夜のお喋り

 初日は電池切れの子供状態で、お風呂で寝落ちしたつばさちゃん。

 三日もすると、身体も慣れてきたのか、練習後もはしゃぎ回ってる。

 食事の支度や後片付けを手伝ってみたり、スマホで合気道のコツを検索してみたり。

 もちろん、トルーパーのことも忘れてはいない。


「京都の県大会は、中学一年生が優勝だってさ。……大原藤花おおはら とうか? アレの妹っぽいけど、どうなんだろうね?」

「アレ扱いは酷いよ。でも、大原彩花おおはら さいかの妹なら、相当だろうね」

「性格が似てなきゃ良いけど……あんなの二人もいたら、堪らないよ?」

「まだ逢ったことがないから、ノーコメント。顔立ちも似てたら、人気になるんだろうな」

「はぁ……男子は大和撫子タイプ、好きだもんねぇ」


 勝手な決めつけで、人に殻付き落花生を投げつけるのはやめて欲しい。

 食べ物は大事にしましょう。

 上下スウェットなんて無防備な姿で、夕食後に俺の部屋に入り浸るのも、できればやめて欲しい。

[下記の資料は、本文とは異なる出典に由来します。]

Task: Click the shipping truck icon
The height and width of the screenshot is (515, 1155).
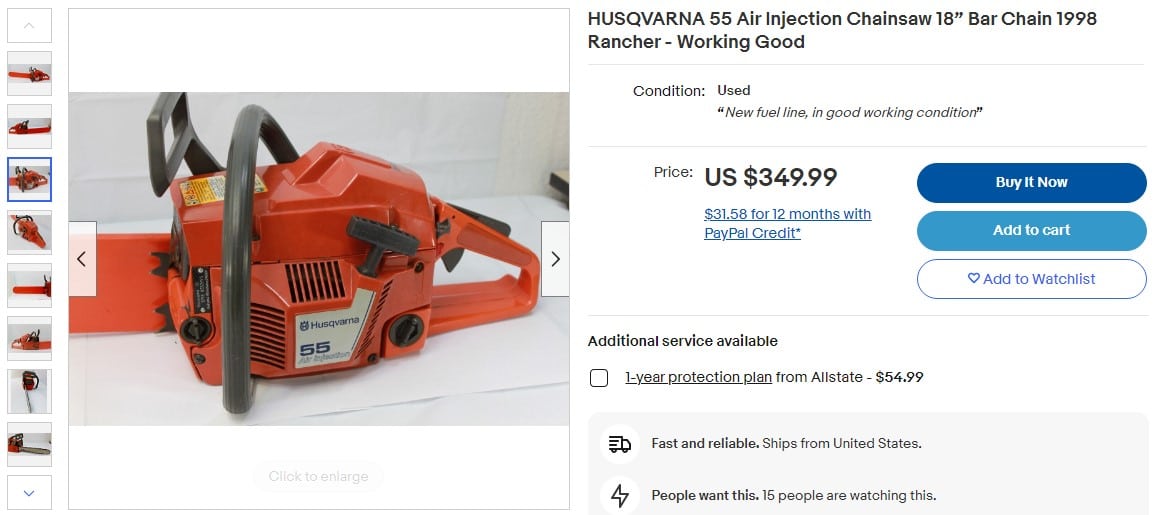Action: click(619, 444)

 もう布団も敷いてあるし、こっちもパジャマ姿なんだから。

 むやみに男子を刺激するのは、やめましょう。

 ボーイッシュなファションが妙にハマる娘だけど、それは隠しきれない女の子らしさがあるからなのだよ? ……胸元とか、腰回りとか。

 襲っちゃう勇気なんて、無いけどさ。


「トルーパーは男女差が出にくい競技だけど、それにしてもジュニアは女子が元気だよね」

「高校、大学は男女別のシングルがあるけどね。でも、さすがに全国大会で警戒されるような女子は、私と彩花くらいだよ? 推定、彩花妹は未知数だけど、このみも地区大会を抜けられるかどうかだし……」


 千葉県大会決勝で戦った、春日このみちゃんか……。

 つばさちゃんのように戦うプレイスタイルと、ほぼ見えてしまった小振りのおっぱいの印象しか無い。……こんなこと言ったら、落花生を籠ごと投げつけられるから言わないよ。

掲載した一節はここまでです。